[Dataset entries]
....
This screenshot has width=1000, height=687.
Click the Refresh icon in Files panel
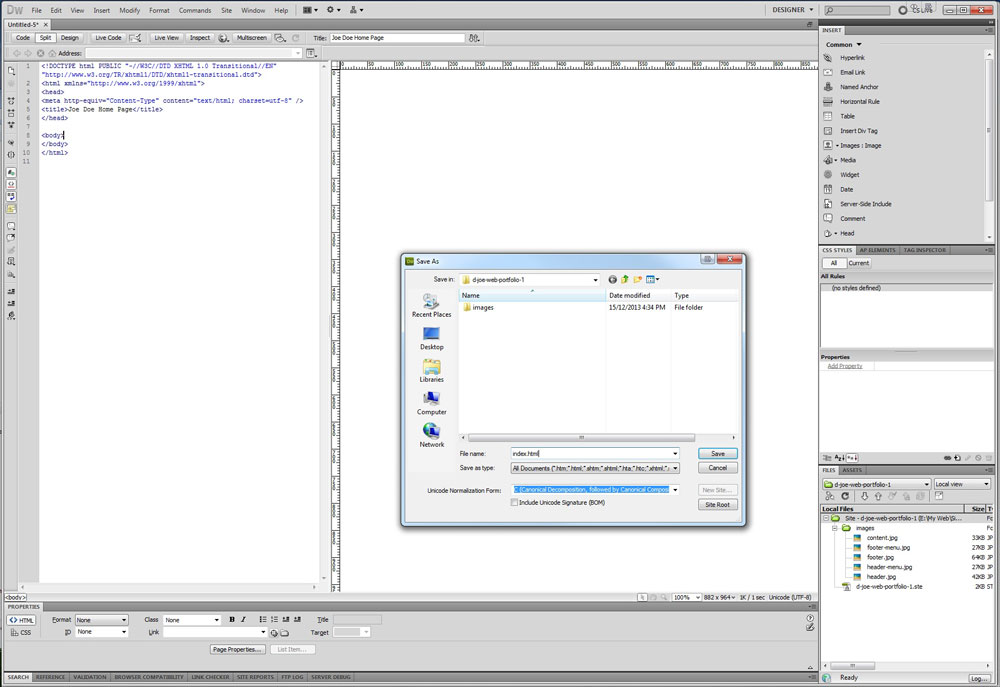click(x=845, y=496)
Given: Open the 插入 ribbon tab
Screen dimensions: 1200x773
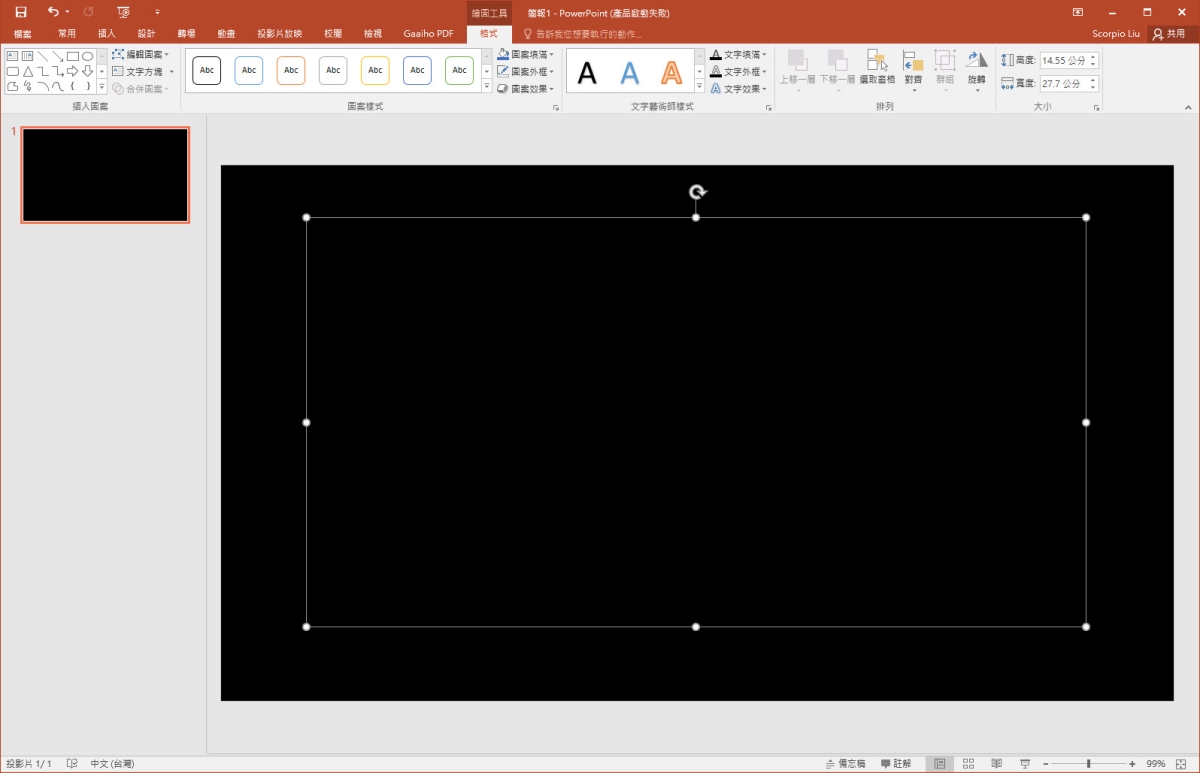Looking at the screenshot, I should click(x=107, y=33).
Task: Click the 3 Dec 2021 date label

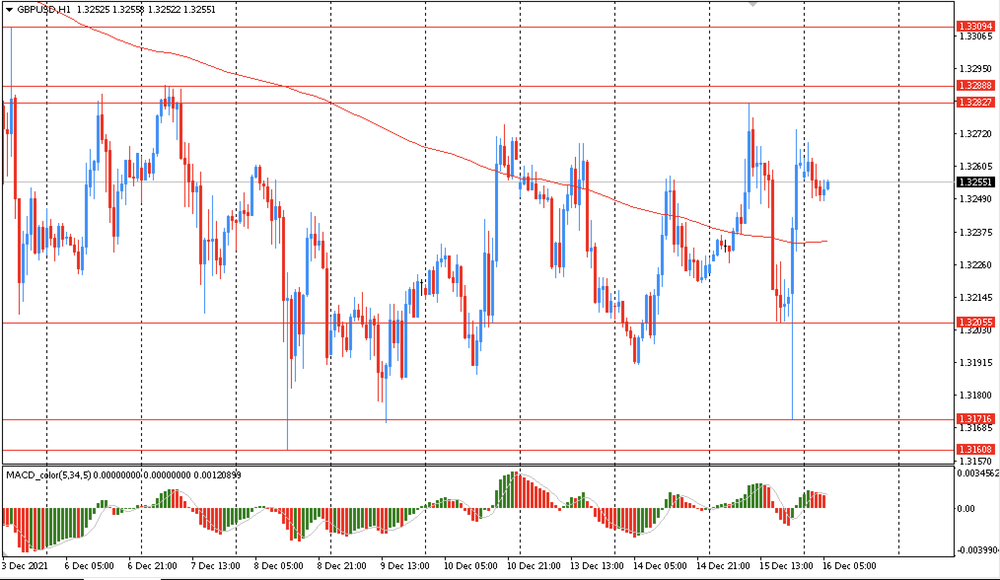Action: 26,566
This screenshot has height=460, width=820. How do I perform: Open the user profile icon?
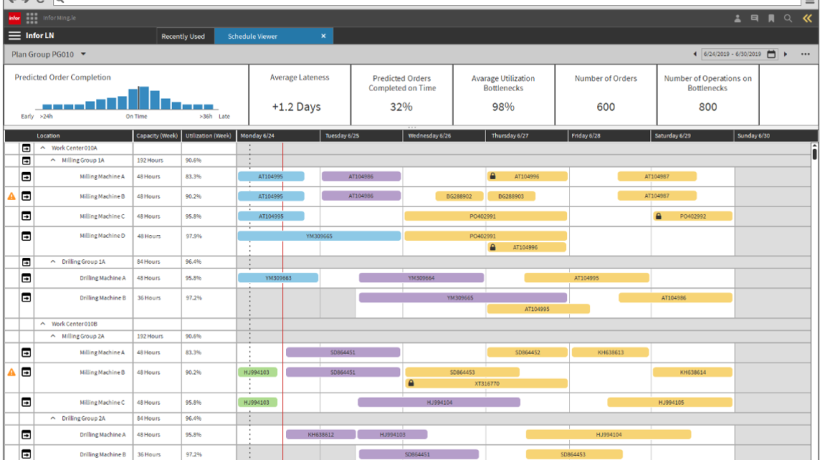(x=737, y=18)
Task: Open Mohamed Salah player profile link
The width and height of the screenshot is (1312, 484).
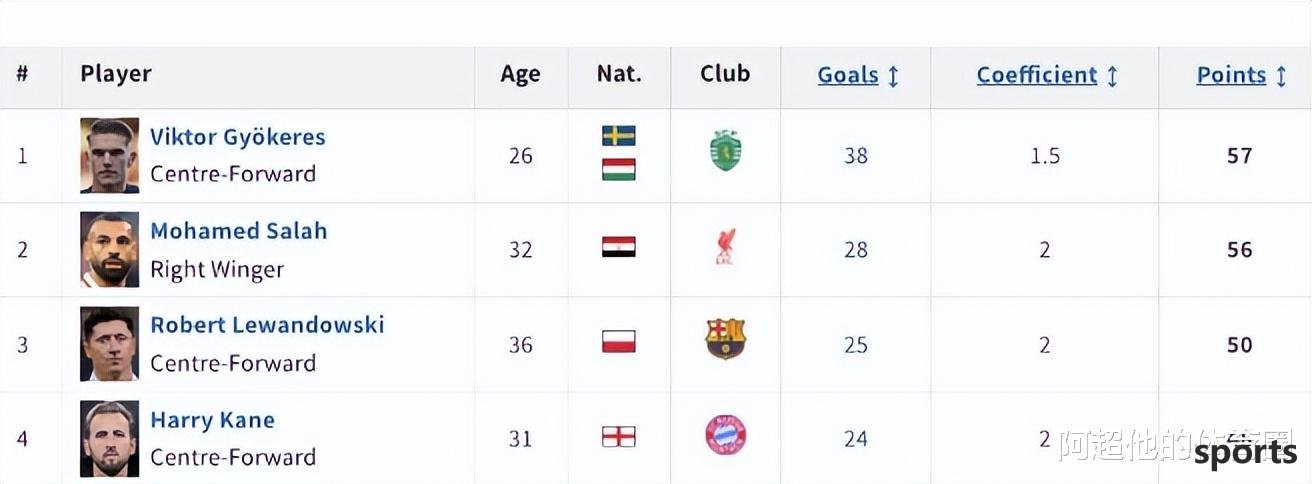Action: [239, 231]
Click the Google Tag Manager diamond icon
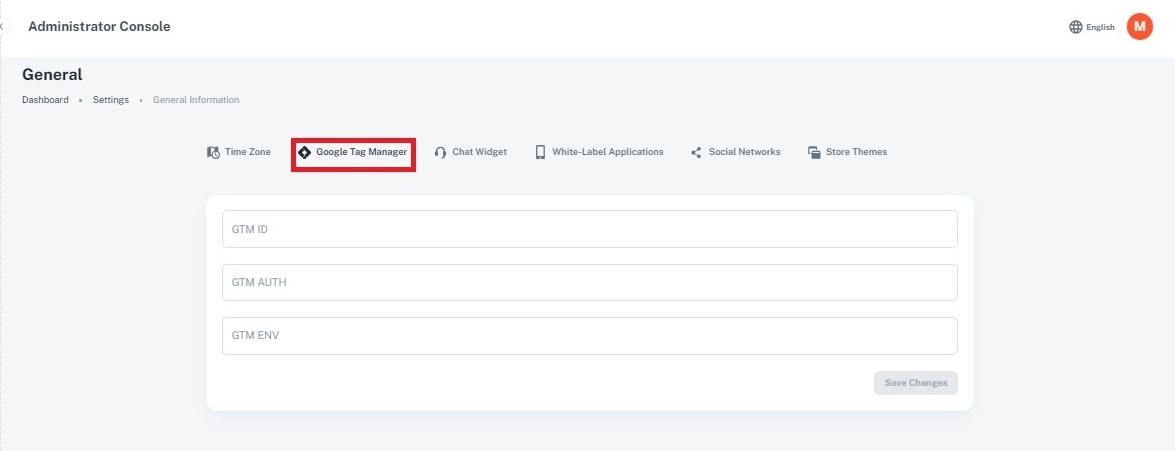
....
# Problem description:
When you reach the line with "Click the Refresh icon in Files panel" in the entries above, start copying, and go on word for word to the last line; skip any picture.

# Exercise result:
Click the Refresh icon in Files panel
click(x=845, y=496)
Given: Open the 插入 ribbon tab
Screen dimensions: 1200x773
Looking at the screenshot, I should click(x=107, y=33).
Task: Click the 3 Dec 2021 date label

Action: 26,566
This screenshot has height=460, width=820. How do I perform: Open the user profile icon?
(x=737, y=18)
Task: Open Mohamed Salah player profile link
The width and height of the screenshot is (1312, 484).
Action: [239, 231]
Click the Google Tag Manager diamond icon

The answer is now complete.